What is needed: Reproduce each of the following entries line for line, without changing anything.

Extracted data entries

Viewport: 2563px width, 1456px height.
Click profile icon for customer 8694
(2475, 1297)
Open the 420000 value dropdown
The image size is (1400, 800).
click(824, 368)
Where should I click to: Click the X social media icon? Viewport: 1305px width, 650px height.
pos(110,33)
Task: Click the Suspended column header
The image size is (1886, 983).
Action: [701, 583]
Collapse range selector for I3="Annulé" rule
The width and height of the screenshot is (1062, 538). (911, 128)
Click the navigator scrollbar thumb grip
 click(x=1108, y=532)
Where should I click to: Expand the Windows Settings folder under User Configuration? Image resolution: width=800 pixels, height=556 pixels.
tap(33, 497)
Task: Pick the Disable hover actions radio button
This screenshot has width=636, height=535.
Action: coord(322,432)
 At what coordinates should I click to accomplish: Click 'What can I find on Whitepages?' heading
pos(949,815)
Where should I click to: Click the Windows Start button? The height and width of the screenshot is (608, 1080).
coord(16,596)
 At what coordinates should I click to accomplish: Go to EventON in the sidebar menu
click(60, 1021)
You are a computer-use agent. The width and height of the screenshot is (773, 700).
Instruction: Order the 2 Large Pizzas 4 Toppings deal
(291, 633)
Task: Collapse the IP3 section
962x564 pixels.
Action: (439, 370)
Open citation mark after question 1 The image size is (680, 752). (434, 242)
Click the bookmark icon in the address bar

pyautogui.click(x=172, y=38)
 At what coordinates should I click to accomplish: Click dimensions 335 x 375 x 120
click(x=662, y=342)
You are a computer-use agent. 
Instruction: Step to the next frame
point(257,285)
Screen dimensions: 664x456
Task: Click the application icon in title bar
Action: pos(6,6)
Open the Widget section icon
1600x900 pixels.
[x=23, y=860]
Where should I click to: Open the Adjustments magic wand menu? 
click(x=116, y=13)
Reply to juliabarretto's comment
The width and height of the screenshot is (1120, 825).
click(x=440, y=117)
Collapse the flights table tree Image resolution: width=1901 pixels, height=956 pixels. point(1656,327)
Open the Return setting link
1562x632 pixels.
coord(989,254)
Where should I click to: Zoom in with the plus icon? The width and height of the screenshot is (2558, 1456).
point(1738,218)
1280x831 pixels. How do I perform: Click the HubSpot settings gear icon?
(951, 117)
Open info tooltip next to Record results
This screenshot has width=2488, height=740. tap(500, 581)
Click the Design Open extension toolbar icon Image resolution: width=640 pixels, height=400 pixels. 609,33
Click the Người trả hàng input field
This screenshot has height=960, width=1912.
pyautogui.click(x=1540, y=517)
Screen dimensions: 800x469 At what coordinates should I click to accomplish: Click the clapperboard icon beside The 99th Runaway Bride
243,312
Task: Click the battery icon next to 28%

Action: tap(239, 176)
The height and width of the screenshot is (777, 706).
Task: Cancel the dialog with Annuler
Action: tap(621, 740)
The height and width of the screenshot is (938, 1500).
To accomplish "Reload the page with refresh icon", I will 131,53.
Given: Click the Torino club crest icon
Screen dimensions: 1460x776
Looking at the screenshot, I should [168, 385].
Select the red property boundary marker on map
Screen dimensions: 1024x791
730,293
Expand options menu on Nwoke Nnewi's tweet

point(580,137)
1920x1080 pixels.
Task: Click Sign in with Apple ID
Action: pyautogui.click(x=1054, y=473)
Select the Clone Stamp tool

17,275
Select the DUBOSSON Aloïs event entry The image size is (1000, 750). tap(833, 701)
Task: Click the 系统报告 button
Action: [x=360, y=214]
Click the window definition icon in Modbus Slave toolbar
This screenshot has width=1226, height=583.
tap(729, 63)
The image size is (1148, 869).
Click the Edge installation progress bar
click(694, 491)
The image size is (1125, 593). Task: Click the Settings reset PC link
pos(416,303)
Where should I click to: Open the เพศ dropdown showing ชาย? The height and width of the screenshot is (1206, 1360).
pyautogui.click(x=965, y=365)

The reply:
Viewport: 2563px width, 1456px height.
Click profile icon for customer 8694
(2475, 1297)
Open the 420000 value dropdown
The image size is (1400, 800).
click(824, 368)
Where should I click to: Click the X social media icon? Viewport: 1305px width, 650px height.
pos(110,33)
Task: Click the Suspended column header
The image size is (1886, 983).
Action: [701, 583]
Collapse range selector for I3="Annulé" rule
The width and height of the screenshot is (1062, 538). (911, 128)
Click the navigator scrollbar thumb grip
 click(x=1108, y=532)
Where should I click to: Expand the Windows Settings folder under User Configuration? Image resolution: width=800 pixels, height=556 pixels.
tap(33, 497)
Task: Pick the Disable hover actions radio button
This screenshot has width=636, height=535.
Action: coord(322,432)
 At what coordinates should I click to accomplish: Click 'What can I find on Whitepages?' heading
pos(949,815)
Where should I click to: Click the Windows Start button? The height and width of the screenshot is (608, 1080).
coord(16,596)
 At what coordinates should I click to accomplish: Go to EventON in the sidebar menu
click(60, 1021)
You are a computer-use agent. The width and height of the screenshot is (773, 700).
Instruction: Order the 2 Large Pizzas 4 Toppings deal
(291, 633)
Task: Collapse the IP3 section
962x564 pixels.
Action: (439, 370)
Open citation mark after question 1 The image size is (680, 752). (434, 242)
Click the bookmark icon in the address bar

pyautogui.click(x=172, y=38)
 At what coordinates should I click to accomplish: Click dimensions 335 x 375 x 120
click(x=662, y=342)
You are a computer-use agent. 
Instruction: Step to the next frame
point(257,285)
Screen dimensions: 664x456
Task: Click the application icon in title bar
Action: pos(6,6)
Open the Widget section icon
1600x900 pixels.
[x=23, y=860]
Where should I click to: Open the Adjustments magic wand menu? 
click(x=116, y=13)
Reply to juliabarretto's comment
The width and height of the screenshot is (1120, 825).
click(x=440, y=117)
Collapse the flights table tree Image resolution: width=1901 pixels, height=956 pixels. point(1656,327)
Open the Return setting link
1562x632 pixels.
coord(989,254)
Where should I click to: Zoom in with the plus icon? The width and height of the screenshot is (2558, 1456).
point(1738,218)
1280x831 pixels. How do I perform: Click the HubSpot settings gear icon?
(951, 117)
Open info tooltip next to Record results
This screenshot has width=2488, height=740. tap(500, 581)
Click the Design Open extension toolbar icon Image resolution: width=640 pixels, height=400 pixels. 609,33
Click the Người trả hàng input field
This screenshot has height=960, width=1912.
pyautogui.click(x=1540, y=517)
Screen dimensions: 800x469 At what coordinates should I click to accomplish: Click the clapperboard icon beside The 99th Runaway Bride
243,312
Task: Click the battery icon next to 28%

Action: tap(239, 176)
The height and width of the screenshot is (777, 706).
Task: Cancel the dialog with Annuler
Action: tap(621, 740)
The height and width of the screenshot is (938, 1500).
To accomplish "Reload the page with refresh icon", I will 131,53.
Given: Click the Torino club crest icon
Screen dimensions: 1460x776
Looking at the screenshot, I should [168, 385].
Select the red property boundary marker on map
Screen dimensions: 1024x791
730,293
Expand options menu on Nwoke Nnewi's tweet

point(580,137)
1920x1080 pixels.
Task: Click Sign in with Apple ID
Action: pyautogui.click(x=1054, y=473)
Select the Clone Stamp tool

17,275
Select the DUBOSSON Aloïs event entry The image size is (1000, 750). tap(833, 701)
Task: Click the 系统报告 button
Action: [x=360, y=214]
Click the window definition icon in Modbus Slave toolbar
This screenshot has width=1226, height=583.
tap(729, 63)
The image size is (1148, 869).
Click the Edge installation progress bar
click(694, 491)
The image size is (1125, 593). Task: Click the Settings reset PC link
pos(416,303)
Where should I click to: Open the เพศ dropdown showing ชาย? The height and width of the screenshot is (1206, 1360).
pyautogui.click(x=965, y=365)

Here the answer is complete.